MORTES POR PERDER PESO CHOCAM BRASIL
A 14 de Novembro, o Brasil despertou para uma realidade preocupante, com a morte de uma jovem modelo de 21 anos. Ana Carolina Reston Macán foi a primeira de cinco raparigas que, em menos de dois meses, morreram vítimas de anorexia ou das suas consequências. A modelo media 1,74 metros e pesava, à data da morte, 40 quilos. Dois dias depois foi a vez de Carla Sobrado Casalle, também de 21 anos, estudante de moda, que chegou a pesar 47 quilos. Apesar do tratamento, não resistiu a duas paragens cardíacas.
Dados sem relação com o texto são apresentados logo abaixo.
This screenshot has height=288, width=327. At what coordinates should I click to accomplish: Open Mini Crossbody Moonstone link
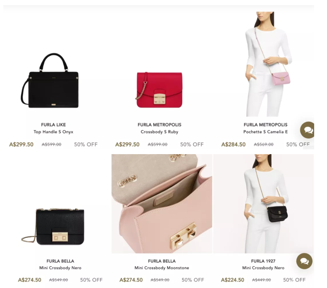pos(161,268)
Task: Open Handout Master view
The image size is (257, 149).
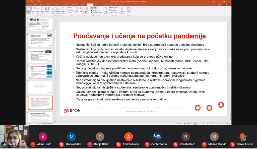Action: click(x=58, y=11)
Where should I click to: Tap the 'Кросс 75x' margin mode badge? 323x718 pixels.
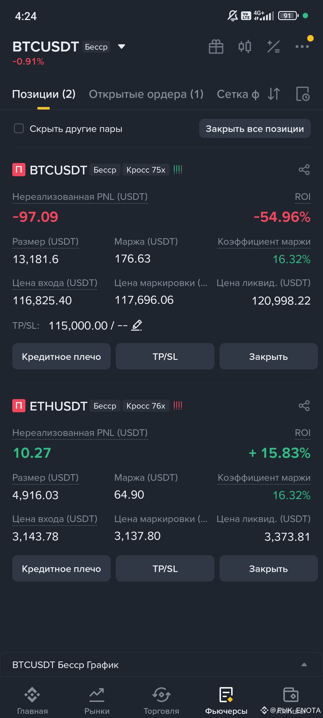click(x=146, y=170)
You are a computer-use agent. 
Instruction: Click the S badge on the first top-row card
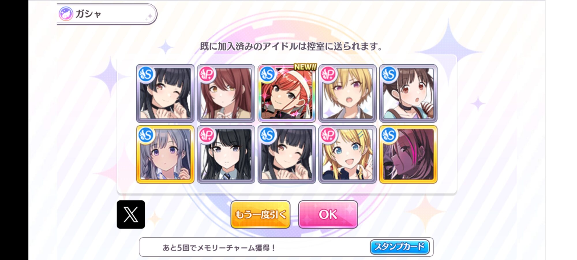(146, 74)
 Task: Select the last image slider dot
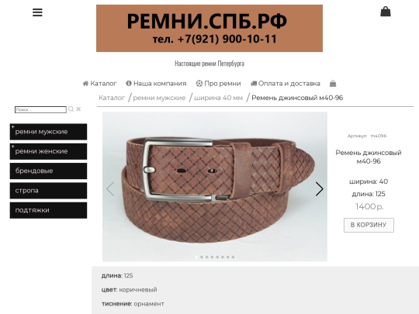(233, 257)
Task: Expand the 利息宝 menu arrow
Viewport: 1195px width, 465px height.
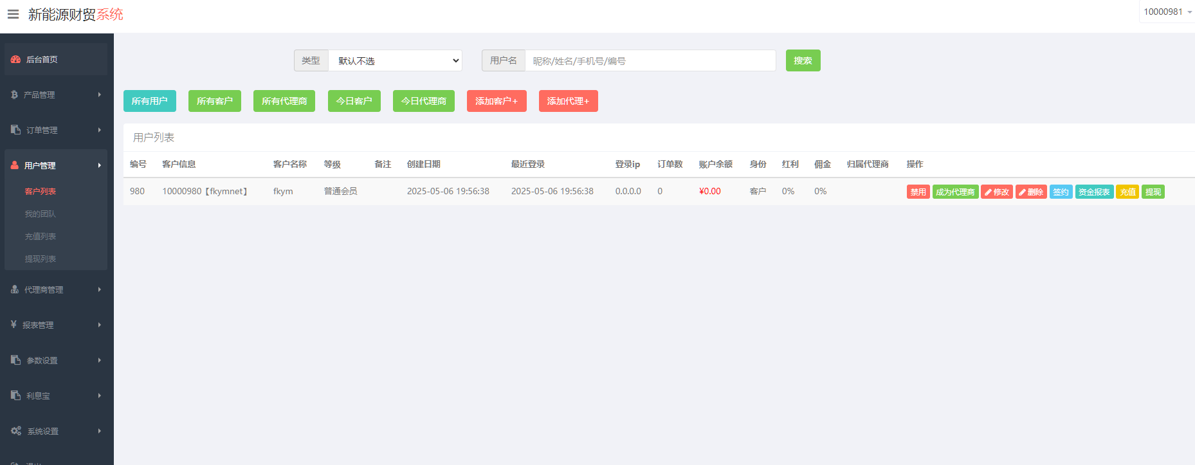Action: 99,396
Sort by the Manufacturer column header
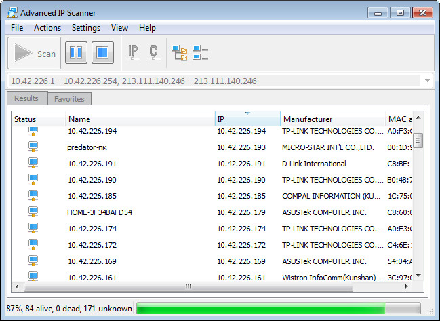Screen dimensions: 440x321 331,119
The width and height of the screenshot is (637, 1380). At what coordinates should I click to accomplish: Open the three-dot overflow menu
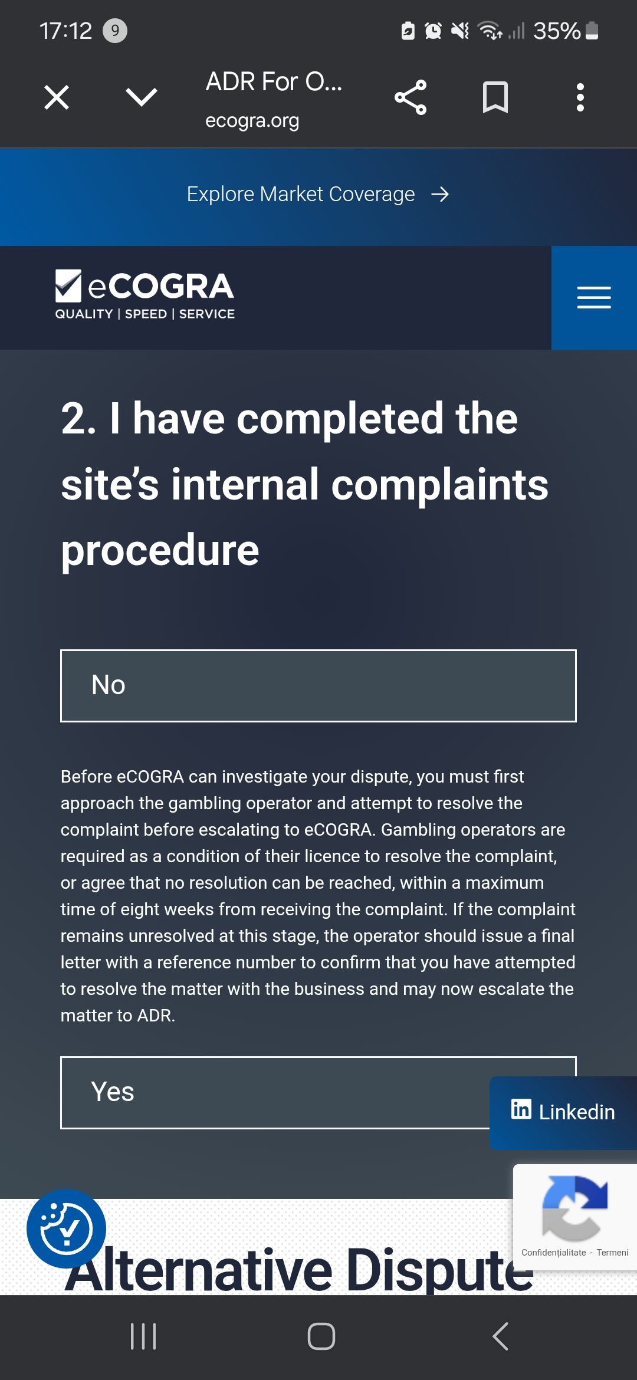[x=580, y=97]
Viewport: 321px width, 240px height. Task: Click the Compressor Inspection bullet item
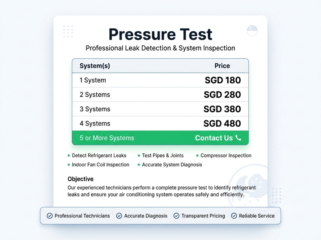[224, 156]

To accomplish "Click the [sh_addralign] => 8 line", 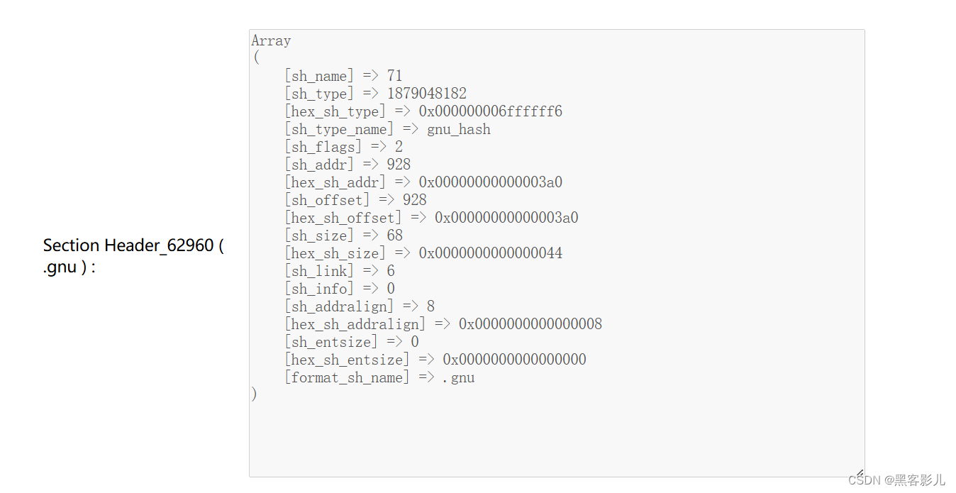I will tap(360, 306).
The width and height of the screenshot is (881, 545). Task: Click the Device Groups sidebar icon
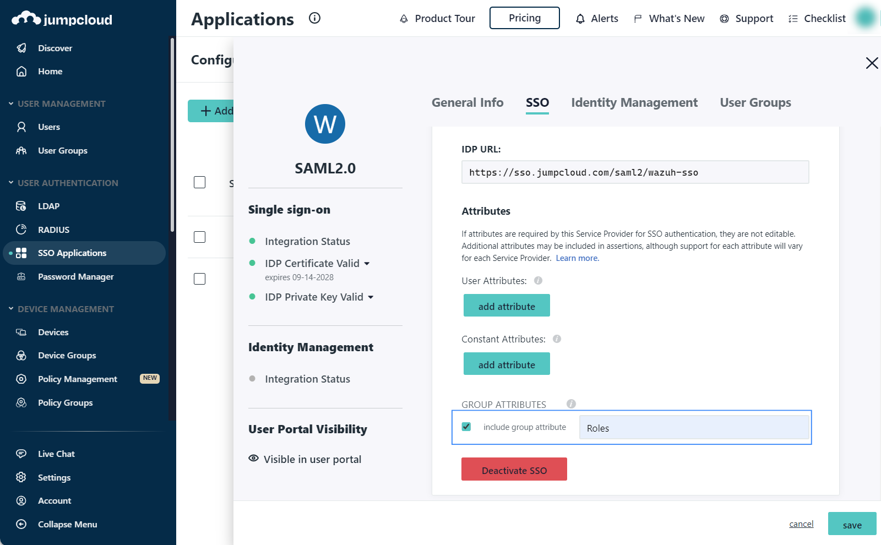pos(21,356)
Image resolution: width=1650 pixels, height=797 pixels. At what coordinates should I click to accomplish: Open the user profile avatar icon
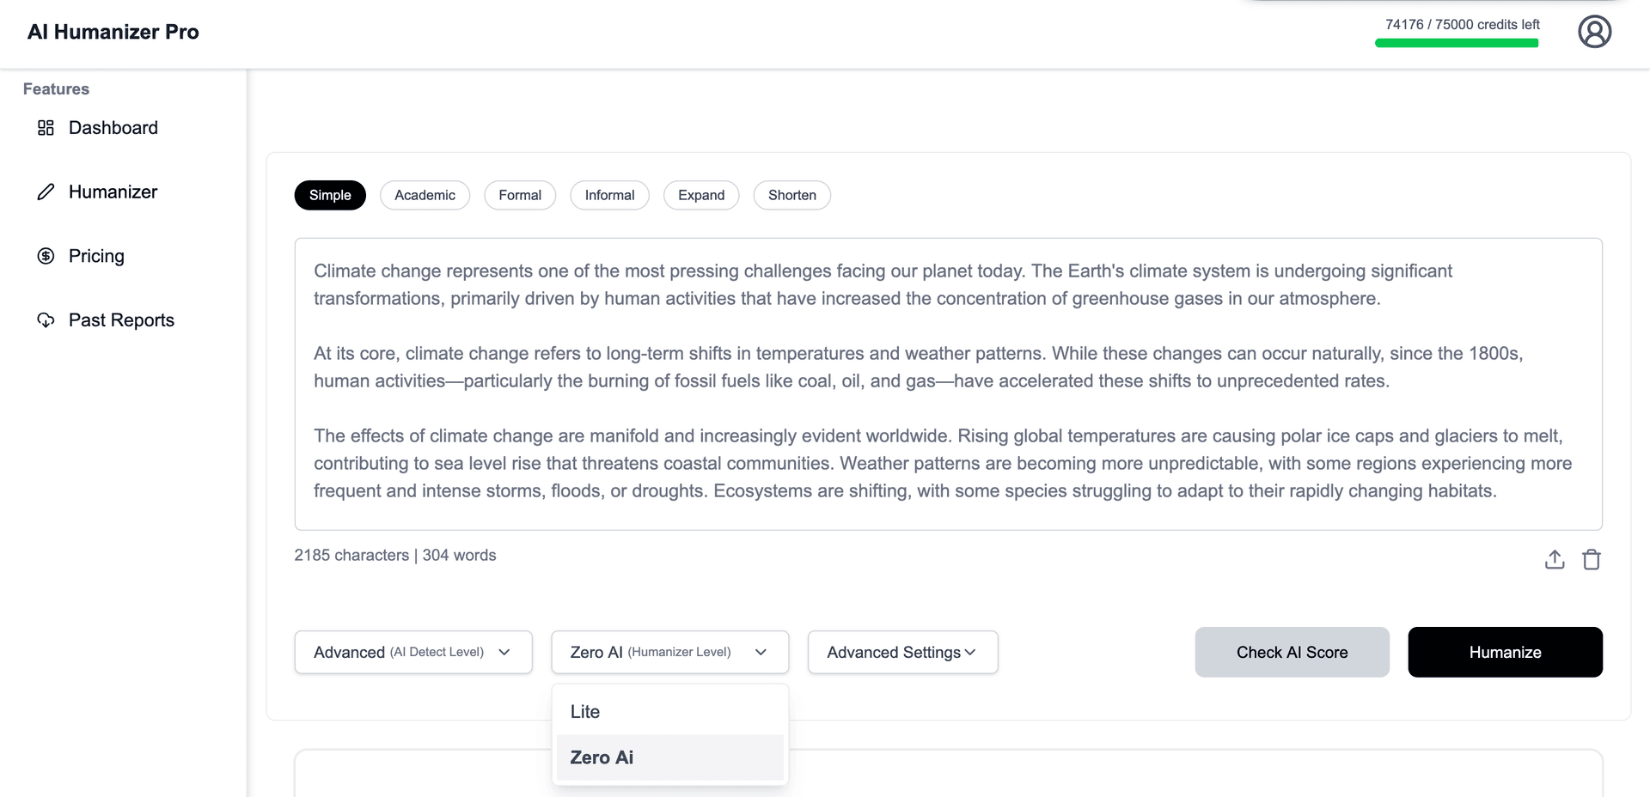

Pesava 55 quilos. A terceira vítima chamava-se Rosana de Oliveira, tinha 23 anos e morreu, também, de paragem cardíaca. Com 1,68 m de altura, a manicura pesava 40 quilos. A professora de História Beatriz Cristina Ferraz Lopes Bastos, também de 23 anos, morreu com 35 quilos. A última morte aconteceu no dia 31 de Dezembro. Thayrinne Machado, de apenas 16 anos, faleceu no Rio de Janeiro, com 46 quilos. Em Portugal, os números do Hospital de Santa Maria dão conta de cinco vítimas mortais até Novembro de 2006.
PESO MÍNIMO EXIGIDO
Na sequência das vítimas de anorexia no Brasil, o mundo da moda adoptou medidas para evitar o recurso a jovens demasiado magras. Espanha, Índia e Grã-Bretanha proibiram modelos muito magras, recorrendo ao Índice de Massa Corporal (IMC) – que avalia a relação entre a altura e o peso, estabelecendo valores-limite. As modelos que apresentem um IMC abaixo de 18 (valor mínimo considerado saudável) são rejeitadas.
GLOSSÁRIO
ANOREXIA NERVOSA
É uma doença caracterizada por uma dieta alimentar rígida, que resulta num peso bastante abaixo do normal. Com maior incidência no sexo feminino, em jovens entre os 15 e os 25 anos, pode provocar a morte.
BULIMIA NERVOSA
Doença marcada pela ingestão excessiva de alimentos, compensada pela indução do vómito, uso de laxantes e diuréticos e exercício físico exagerado.
PRÓ-ANA E PRÓ-MIA
As jovens que sofrem de anorexia e bulimia chamam-se Ana (anorexia) e Mia (bulimia) umas às outras. A comunidade de internautas, cada vez maior, é muito fechada e rejeita qualquer aproximação de quem é contra o movimento.
MIAR, LAX, NF e LfO recurso a abreviaturas é muito frequente nos textos existentes nos blogues destas jovens. Miar significa vomitar; LAX refere-se a laxante; NF vem do inglês No Food (sem comer) e LF Low Food (pouca comida).